Practical Security for Developers

Chris and the hosts discuss actionable security practices: monitoring authentication patterns, detecting data exfiltration through query volume anomalies, session fingerprinting, short token expiration times, and conditional access policies. They highlight the OWASP Cornucopia card game as a way to integrate security thinking into feature planning sessions.

Supply Chain Security and Defense in Depth

The conversation turns to supply chain attacks (referencing the XZ Utils backdoor and SolarWinds), the importance of Software Bills of Materials (SBOMs), signed container images, controlled artifact feeds, and not depending directly on public package registries. Microsoft’s internal practices of proxying and scanning all dependencies are discussed as a model.

Modern Tooling and the Path Forward

Chris highlights how modern tools like .NET Aspire help developers “fall into the pit of success” by building in managed identities, RBAC, OpenTelemetry metrics and logging, and centralized build pipelines with scanning capabilities. Aspire now supports Python, Java, Go, and React in addition to .NET.

Summary

  • Adopt an attacker’s mindset: Move beyond checkbox security training. Use MITRE ATT&CK to understand how attackers actually operate — initial access is just step one; lateral movement, persistence, and data exfiltration are where the real damage happens.

  • Invest in detection and logging first: The most impactful thing developers can do is ensure proper logging and behavioral monitoring. Ask your security team what they need surfaced from your application to distinguish normal from abnormal behavior.

  • Behavioral anomaly detection matters more than you think: Monitor for patterns like one IP hitting many accounts, one account accessed from unusual locations, or abnormal data export volumes. These signals catch attacks that pass through authentication successfully.
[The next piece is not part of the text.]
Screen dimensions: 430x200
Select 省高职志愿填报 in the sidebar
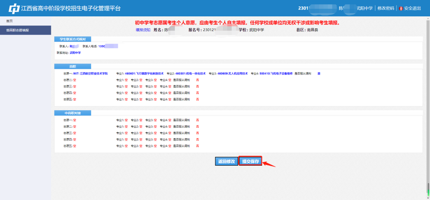pos(17,30)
  • Secure your supply chain: Generate SBOMs, sign your container images, use controlled artifact feeds rather than pulling directly from public registries, and pay attention to Dependabot/CVE alerts. The XZ Utils attack showed how social engineering can compromise even open source maintainership.
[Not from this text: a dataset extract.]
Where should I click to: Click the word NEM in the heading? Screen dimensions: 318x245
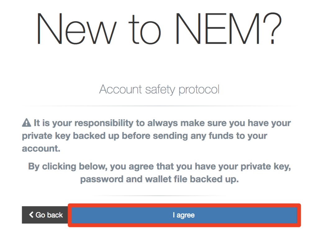click(x=218, y=29)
  • Defense in depth is non-negotiable: Do not rely on a single perimeter (DMZ, firewall). Internal applications need the same security rigor as public-facing ones. Once an attacker is past the perimeter, unprotected internal apps become easy targets.

  • Use modern frameworks that build security in: Tools like .NET Aspire include managed identities, RBAC, and OpenTelemetry observability by default. Lean on these “pit of success” patterns rather than trying to bolt security on after the fact.

  • Career advice: Security knowledge is increasingly expected of developers, not just sysadmins. Understanding frameworks like MITRE ATT&CK and OWASP differentiates you. Security and reliability are deeply intertwined — DDoS is both a security and availability problem.

  • Architecture pattern — integrate security into the development lifecycle: Add S-bomb generation, dependency scanning, container signing, and vulnerability checks into your CI/CD pipeline. Use card games like OWASP Cornucopia during sprint planning to surface security considerations for new features before code is written.

  • Be cautious with AI autonomy in security contexts: While AI tools are valuable for development, giving agents open-ended system access (like running autonomous code or auto-applying patches) creates new attack surfaces. A poisoned CVE fed to an autonomous agent could become an attack vector itself.